SUPPLIED TEXT

⁂

I can understand Maiak's final statement, but I personally disagree with it. Certainly, many Atheists would agree that a person "must follow the scientific method" to prove the existence of God before they can justify their theistic beliefs. However, I suggest that many Atheists, Agnostics, Monotheists, Bitheists and Polytheists -- would personally consider a sincere feeling of certainty about God's existence to be sufficient to justify a person's belief in one or more deities in the absence of an absolute proof.
- A common belief among conservative Christians is that a person chooses to be an Atheist for only one reason: if they were to believe in a God they would need to follow God's moral code as he/she has revealed to humanity. It may be a possible that some Atheists were so motivated, but I have never met any who would fit that description. Most are offended by the suggestion. The facts that persons identifying as Atheists are underrepresented in the prison population, while those identifying as Christians are over represented appear to contradict this belief.

⁂

MATERIAL
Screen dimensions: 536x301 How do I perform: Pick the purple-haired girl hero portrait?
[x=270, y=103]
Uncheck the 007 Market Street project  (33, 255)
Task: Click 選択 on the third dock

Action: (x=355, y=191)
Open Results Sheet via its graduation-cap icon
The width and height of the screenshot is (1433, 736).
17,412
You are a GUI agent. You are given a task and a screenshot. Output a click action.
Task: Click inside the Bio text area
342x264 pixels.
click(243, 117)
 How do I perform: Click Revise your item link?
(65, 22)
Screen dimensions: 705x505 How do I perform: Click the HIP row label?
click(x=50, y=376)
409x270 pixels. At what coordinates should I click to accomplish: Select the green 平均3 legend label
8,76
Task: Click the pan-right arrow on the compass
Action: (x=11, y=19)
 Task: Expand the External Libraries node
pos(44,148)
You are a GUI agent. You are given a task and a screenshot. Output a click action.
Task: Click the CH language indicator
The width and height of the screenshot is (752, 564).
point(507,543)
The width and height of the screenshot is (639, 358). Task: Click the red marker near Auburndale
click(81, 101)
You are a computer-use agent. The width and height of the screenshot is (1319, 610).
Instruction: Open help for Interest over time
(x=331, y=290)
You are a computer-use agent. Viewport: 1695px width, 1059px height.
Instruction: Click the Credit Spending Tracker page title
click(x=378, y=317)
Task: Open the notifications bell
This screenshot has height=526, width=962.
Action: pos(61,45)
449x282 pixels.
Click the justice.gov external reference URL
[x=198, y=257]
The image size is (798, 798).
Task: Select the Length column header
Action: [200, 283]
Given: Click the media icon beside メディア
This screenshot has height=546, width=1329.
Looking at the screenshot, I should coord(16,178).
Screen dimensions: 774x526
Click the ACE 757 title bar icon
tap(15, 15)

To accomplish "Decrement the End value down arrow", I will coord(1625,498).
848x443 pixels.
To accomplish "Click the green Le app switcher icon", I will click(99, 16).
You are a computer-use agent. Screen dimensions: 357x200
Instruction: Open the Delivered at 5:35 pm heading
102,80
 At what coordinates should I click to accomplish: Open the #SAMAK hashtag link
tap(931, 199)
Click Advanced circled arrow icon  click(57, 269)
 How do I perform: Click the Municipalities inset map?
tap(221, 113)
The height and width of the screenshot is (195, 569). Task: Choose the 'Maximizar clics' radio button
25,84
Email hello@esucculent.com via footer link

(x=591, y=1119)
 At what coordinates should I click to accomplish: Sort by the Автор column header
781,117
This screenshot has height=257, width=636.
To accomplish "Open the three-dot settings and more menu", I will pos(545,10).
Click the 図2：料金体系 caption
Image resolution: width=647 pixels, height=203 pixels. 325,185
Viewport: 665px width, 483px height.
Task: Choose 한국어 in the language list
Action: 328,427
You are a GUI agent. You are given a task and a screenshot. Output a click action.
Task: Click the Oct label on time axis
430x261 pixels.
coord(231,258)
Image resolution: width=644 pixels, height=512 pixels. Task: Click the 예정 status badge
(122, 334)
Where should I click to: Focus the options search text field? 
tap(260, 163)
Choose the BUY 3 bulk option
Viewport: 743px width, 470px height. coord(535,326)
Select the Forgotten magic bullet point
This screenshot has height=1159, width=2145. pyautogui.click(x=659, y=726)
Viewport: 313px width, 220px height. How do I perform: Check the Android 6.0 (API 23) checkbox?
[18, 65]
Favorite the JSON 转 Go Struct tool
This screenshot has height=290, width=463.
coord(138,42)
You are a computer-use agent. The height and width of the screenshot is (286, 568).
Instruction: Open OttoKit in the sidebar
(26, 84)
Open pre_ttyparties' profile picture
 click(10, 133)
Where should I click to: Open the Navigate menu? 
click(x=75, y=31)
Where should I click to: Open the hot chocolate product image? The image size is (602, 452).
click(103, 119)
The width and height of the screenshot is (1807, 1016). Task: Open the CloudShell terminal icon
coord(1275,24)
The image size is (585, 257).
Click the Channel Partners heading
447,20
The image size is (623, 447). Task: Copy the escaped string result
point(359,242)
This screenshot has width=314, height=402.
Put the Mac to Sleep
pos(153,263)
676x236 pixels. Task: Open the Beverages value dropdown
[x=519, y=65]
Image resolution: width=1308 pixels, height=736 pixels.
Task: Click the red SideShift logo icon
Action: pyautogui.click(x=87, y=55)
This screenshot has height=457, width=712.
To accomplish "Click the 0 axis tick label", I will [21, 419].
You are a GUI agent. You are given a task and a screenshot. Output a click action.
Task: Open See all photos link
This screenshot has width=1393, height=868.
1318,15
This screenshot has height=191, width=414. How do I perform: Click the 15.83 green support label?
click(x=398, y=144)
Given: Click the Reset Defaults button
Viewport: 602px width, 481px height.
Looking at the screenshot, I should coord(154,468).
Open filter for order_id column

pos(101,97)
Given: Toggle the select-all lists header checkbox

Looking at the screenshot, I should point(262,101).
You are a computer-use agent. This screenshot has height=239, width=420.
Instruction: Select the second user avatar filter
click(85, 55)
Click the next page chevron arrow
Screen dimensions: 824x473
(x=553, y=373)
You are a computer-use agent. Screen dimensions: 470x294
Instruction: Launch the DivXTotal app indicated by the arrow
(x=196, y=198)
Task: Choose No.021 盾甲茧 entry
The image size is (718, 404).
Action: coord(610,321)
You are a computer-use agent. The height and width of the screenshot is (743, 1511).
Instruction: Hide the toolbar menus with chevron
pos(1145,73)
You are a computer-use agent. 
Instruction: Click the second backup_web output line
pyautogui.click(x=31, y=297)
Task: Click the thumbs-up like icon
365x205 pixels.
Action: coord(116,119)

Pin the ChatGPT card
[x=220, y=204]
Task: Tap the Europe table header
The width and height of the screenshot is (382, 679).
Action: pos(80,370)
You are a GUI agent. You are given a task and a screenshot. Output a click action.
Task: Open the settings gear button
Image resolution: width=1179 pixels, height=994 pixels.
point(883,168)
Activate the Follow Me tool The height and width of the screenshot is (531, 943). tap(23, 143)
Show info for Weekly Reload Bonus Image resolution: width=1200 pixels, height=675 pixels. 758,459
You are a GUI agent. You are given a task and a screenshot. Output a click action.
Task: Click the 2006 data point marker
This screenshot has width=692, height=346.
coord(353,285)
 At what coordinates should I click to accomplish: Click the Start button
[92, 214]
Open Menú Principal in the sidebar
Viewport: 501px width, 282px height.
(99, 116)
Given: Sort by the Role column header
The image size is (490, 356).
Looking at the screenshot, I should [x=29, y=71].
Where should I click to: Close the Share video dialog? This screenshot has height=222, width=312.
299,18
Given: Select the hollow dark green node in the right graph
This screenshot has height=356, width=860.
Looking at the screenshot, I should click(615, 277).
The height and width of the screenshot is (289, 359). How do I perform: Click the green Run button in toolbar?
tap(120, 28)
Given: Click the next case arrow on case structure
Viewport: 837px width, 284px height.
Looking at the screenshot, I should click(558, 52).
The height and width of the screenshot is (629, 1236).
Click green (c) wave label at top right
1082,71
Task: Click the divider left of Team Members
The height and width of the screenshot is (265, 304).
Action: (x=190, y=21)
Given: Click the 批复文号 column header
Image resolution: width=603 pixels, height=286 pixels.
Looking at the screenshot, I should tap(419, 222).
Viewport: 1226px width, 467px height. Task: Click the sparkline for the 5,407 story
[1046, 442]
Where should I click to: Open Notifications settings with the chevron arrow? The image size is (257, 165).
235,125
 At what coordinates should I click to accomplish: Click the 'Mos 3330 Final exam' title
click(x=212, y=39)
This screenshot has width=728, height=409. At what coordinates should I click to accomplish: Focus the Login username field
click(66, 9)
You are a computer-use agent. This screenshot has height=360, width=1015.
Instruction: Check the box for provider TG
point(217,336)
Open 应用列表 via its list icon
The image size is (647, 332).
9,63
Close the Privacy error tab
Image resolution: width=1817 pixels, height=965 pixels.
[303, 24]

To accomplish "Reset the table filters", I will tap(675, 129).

⁂

GIVEN REQUEST 1
Reproduce the part of the passage on atheism and belief in God that runs from "- A common belief" up to and including "contradict this belief.".
GIVEN REQUEST 2
In the passage on atheism and belief in God, which group is described as underrepresented in the prison population?
GIVEN REQUEST 3
Write the next part of the passage on atheism and belief in God, starting after its final sentence.

RIGHT ANSWER 1
- A common belief among conservative Christians is that a person chooses to be an Atheist for only one reason: if they were to believe in a God they would need to follow God's moral code as he/she has revealed to humanity. It may be a possible that some Atheists were so motivated, but I have never met any who would fit that description. Most are offended by the suggestion. The facts that persons identifying as Atheists are underrepresented in the prison population, while those identifying as Christians are over represented appear to contradict this belief.

RIGHT ANSWER 2
Persons identifying as Atheists.

RIGHT ANSWER 3
- All the Atheists that I have communicated with, including my spouse, assert that they have been ethically forced to become Atheists on purely logical grounds. They see no evidence for such being(s) and many see multiple indicators that such beings do not exist. To be true to themselves, they cannot accept the existence of God, for the same reason as the average Christian cannot accept the existence of Thor, Venus, Baal, and countless other goddesses and gods of antiquity: there is no evidence for their existence. Many Atheists would argue that for a deity to be omnipotent, omnipresent, omnibeneficient is logically contradictory. The arguments about Theodicy -- how can an all-good God allow evil to exist -- has not been adequately resolved by many Atheists.
It is worth noting that the only difference between an Atheist and a theist affiliated with the Baha'i, Christian, Judaism, Islam, Sikh, etc. is that a theist typically believes that many thousands of deities are none-existent whereas an Atheist has no belief in the same multiple thousands of deities, plus one.
The following information sources were used to prepare and update the above
essay. The hyperlinks are not necessarily still active today.
- The image was uploaded to Wikipedia.com by en:User:Brian0918 on 2007-MAR. Licensed under Public Domain via Wikimedia Commons.
- Austin Cline, "Definition of Weak Atheism," About.com, 2005, at: http://atheism.about.com/
- The word "portmanteau" has two unrelated meanings: a
word made up from two other words fused together, and a type of
suitcase that opens up in to two equal parts.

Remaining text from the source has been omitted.